== Your tasks ==
**A)** Answer these questions using the Viterbi algorithm lab report:
(i) Which two states make up the HMM, and what does each represent?
(ii) What were the state transition probabilities for state L?
(iii) What does the -1 in the first-iteration equations represent?
**B)** Proceed with the Viterbi algorithm lab report from the point where it stops.

$30
ECE 8540
Lab 7 - Viterbi Algorithm
1 Introduction
This lab report concerns the problem of using a Hidden Markov model (HMM) to develop
a code that executes the Viterbi algorithm. The HMM is composed of two different DNA
states, H and L. The H state represents high GC content and the L state represents low
GC content. From each state there is a different probability for each of the possible DNA
nucleotide (A, C, G, T) to occur. The model also provides details on the probability of
state transitions. The Viterbi algorithm is a method that allows for the most probable
path of a sequence to be computed. In this example a DNA sequence was given as the
input and the most probable path of states that produced this sequence was computed. The
HMM model in combination with the Viterbi algorithm allows us to efficiently determine
the most probable state path that produced a specific sequence of DNA. This method can
be applied to a variety of different problems if a state model is available. This method is a
large improvement when compared to previous methods for determining the most probable
path. Previous methods were very computationally expensive and required large amounts
of time to compute and produce a final output. The Viterbi algorithm reduces the number
of computations and produces accurate probability predictions.
2 Methods
In order to determine the path of maximum probability the probabilities in the model needed
to be defined. The prior probabilities were {0.5, 0.5}. The state transition probabilities for
state H were {0.5, 0.5} and for state L were {0.4, 0.6}. Within each state the possible DNA
nucleotide {A, C, G, T} could be observed with a corresponding probability of {0.2, 0.3, 0.3,
0.2} for state H and {0.3, 0.2, 0.2, 0.3} for state L.
After defining all the probabilities in the model the Viterbi calculations could be completed. It is important to note that the calculations were done using the sums of log2 of
probabilities. This method takes the log2 of each of the probabilities to adjust them from
decimal values. Probabilities are then solved for by taking the sum instead of the product. By performing this calculation the probabilities do not become extremely small with
large test sequences. This method will be further observed by the outputted probabilities.
Since log2 of all the probabilities was taken the final values will reflect numbers in the range
of -25.66 to -2.74, where the larger numbers represent higher probabilities. The algorithm
was run by iterating through each DNA nucleotide in the input sequence and finding the
highest probability for the nucleotide to be emitted by each state. The following steps were
completed to implement the algorithm:
1. Calculate the probability that the first nucleotide is emitted by state H and state L.
1
Store the results in the probability table. These probabilities can be calculated using
the following equations:
pH(1) = −1 + pNucleotideH (1)
pL(1) = −1 + pNucleotideL (2)
The -1 in the above equations represent the prior probabilities for each state, which is
the same for both. The variable pNucleotideH represents the probability that the given
nucleotide {A, C, G, T} is emitted in the H state. The variable pNucleotideL represents
the probability that the given nucleotide {A, C, G, T} is emitted in the L state. These
equations are only used in the first iteration of the algorithm.

== Input data ==
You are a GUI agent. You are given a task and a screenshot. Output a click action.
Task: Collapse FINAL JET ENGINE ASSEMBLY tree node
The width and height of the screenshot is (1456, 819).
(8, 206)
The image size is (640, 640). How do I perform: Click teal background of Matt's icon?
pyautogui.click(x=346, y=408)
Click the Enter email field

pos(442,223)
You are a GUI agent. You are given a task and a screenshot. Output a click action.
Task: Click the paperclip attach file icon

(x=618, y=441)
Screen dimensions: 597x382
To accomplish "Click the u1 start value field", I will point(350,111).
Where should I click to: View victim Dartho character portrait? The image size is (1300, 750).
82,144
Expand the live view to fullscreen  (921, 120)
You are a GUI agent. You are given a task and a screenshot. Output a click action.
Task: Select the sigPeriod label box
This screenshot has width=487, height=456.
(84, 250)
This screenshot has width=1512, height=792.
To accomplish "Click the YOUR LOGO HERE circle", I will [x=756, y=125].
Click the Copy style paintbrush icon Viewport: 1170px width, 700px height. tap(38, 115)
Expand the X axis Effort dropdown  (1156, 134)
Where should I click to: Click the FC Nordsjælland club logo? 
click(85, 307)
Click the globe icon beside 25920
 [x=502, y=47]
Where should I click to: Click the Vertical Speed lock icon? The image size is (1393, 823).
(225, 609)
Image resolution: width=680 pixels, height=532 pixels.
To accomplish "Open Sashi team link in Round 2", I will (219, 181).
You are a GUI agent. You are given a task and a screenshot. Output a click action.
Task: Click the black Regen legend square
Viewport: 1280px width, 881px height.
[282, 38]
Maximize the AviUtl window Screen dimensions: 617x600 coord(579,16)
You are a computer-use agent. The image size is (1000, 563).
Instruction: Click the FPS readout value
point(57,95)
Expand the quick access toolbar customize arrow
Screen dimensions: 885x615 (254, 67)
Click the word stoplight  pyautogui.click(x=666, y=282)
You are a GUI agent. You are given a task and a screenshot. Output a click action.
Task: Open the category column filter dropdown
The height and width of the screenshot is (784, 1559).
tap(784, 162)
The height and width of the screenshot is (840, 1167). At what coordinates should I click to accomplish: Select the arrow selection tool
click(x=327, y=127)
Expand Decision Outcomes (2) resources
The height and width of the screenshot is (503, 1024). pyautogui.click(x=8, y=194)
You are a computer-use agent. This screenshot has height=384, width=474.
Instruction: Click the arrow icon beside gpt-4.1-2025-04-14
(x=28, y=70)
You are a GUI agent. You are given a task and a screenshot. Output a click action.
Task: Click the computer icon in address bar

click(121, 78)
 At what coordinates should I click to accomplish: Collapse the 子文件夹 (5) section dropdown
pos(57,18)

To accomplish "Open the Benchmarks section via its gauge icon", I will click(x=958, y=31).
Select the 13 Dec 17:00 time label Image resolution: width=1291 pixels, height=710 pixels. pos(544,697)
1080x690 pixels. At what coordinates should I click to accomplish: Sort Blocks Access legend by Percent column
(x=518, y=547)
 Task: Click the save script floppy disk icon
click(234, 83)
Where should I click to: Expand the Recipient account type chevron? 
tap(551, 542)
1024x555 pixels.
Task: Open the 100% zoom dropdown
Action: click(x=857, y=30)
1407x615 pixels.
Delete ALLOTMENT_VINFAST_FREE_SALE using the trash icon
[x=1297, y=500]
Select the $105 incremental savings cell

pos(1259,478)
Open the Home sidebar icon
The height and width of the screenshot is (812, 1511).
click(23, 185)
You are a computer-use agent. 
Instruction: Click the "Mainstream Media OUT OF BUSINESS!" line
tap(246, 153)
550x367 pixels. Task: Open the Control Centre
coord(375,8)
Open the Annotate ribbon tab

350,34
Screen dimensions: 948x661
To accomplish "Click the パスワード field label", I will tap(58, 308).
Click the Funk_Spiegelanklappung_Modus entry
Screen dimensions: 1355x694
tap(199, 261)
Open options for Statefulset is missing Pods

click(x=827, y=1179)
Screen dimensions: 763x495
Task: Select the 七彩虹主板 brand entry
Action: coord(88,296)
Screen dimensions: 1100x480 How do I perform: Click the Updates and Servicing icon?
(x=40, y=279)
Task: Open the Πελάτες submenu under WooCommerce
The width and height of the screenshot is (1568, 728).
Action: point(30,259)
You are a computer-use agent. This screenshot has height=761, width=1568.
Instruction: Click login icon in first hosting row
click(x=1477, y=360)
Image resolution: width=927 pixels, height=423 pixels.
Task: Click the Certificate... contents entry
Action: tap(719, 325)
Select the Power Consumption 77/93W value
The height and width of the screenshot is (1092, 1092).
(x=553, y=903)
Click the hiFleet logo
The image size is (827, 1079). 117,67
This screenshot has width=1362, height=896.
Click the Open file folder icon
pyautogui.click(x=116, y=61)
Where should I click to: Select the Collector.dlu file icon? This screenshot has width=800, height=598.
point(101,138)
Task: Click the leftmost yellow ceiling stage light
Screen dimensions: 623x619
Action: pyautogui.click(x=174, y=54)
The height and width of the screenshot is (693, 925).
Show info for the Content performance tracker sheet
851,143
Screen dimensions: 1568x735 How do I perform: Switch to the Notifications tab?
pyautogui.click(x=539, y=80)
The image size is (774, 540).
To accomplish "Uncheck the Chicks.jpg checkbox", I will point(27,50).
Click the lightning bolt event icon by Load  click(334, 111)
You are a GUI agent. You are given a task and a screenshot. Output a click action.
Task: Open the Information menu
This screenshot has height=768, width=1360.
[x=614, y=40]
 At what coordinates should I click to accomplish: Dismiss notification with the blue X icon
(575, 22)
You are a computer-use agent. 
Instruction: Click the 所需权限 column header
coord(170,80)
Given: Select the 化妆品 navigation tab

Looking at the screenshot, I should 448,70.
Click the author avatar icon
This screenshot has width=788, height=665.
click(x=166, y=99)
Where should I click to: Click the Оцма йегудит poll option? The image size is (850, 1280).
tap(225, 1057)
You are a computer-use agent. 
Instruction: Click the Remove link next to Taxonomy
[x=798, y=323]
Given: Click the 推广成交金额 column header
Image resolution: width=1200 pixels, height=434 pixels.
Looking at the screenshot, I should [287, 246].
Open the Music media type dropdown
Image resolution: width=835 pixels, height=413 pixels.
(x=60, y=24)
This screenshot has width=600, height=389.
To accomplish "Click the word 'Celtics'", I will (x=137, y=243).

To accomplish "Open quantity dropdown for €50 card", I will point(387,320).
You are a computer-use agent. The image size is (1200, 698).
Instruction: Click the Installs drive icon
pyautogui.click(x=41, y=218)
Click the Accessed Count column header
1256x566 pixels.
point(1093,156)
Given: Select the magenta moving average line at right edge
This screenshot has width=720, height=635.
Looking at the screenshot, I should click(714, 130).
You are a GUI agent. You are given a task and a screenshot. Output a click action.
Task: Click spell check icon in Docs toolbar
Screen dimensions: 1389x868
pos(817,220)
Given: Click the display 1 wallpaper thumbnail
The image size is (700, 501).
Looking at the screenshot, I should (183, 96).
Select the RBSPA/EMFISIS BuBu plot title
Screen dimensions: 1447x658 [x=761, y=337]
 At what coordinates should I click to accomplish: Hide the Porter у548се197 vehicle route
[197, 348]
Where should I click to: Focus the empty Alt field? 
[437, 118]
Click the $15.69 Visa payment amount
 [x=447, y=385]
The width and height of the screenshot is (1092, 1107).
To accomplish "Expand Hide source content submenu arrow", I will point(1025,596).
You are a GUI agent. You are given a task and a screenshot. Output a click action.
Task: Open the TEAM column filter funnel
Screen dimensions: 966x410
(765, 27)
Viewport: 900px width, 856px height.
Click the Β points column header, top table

== Answers in order ==
**A)**
(i) The states are H and L. H represents high GC content and L represents low GC content.
(ii) They were {0.4, 0.6}.
(iii) It represents the prior probabilities for each state, which are the same for both.

**B)**
2. For the remaining nucleotide in the sequence the following equations are used to calculate the maximum probabilities that the given nucleotide is emitted by each state.
pH(i) = pNucleotideH + max(pH(i − 1) + pHH, pL(i − 1) + pLH) (3)
pL(i) = pNucleotideL + max(pH(i − 1) + pHL, pL(i − 1) + pLL) (4)
In equations 3 and 4 pHH represents the probability that state remains in state H and
pHL represents the probability of a state transition from H to L. Similarly, pLL represents the probability that state remains in state L and pLH represents the probability
of a state transition from L to H. Equations 3 and 4 compute all the possible ways that
the nucleotide at position i could occur in each state, the maximum for each state is
what is saved and represented in the final table.
3. Increment i by one until the probabilities for each nucleotide in the test have been
calculated using equations 1-4.
4. Back track through both pH and pL comparing the probabilities at each index. Select
the maximum probability from the two states and record the corresponding state letter
(H or L) at the specific index. After the backtracking is complete a most probable state
sequence is produced. In the case where the probability from each state is equivalent
at a given index the L state is selected for the most probable state sequence.
2.1 MATLAB Implementation
Once it was determined how the Viterbi algorithm functioned the calculations were implemented in software. The 2020a version of MATLAB on a Windows operating system was
used to implement the code. All the initial probabilities were defined in the code and a for
loop was used to iterate over each one of the input sequences separately. The loop was ran
for each nucleotide in the DNA sequence. At each iteration the nucleotide in the sequence
was determined using if statements so the proper probability could be used in the equation.
If it is the first letter than equations 1 and 2 are used to determine the two maximum state
probabilities, otherwise equations 3 and 4 were used. At the conclusion of this loop the max
probabilities for both states at each index were calculated. A for loop was then used to run
through all the probabilities in reverse order. The probabilities for each state were compared
and the maximum was declared as the most probable state at that index. At the end of this
loop the most probable path was determined and the algorithm was complete.
2
Table 1: Table of max probabilities for DNA strand ’GGCACTGAA’.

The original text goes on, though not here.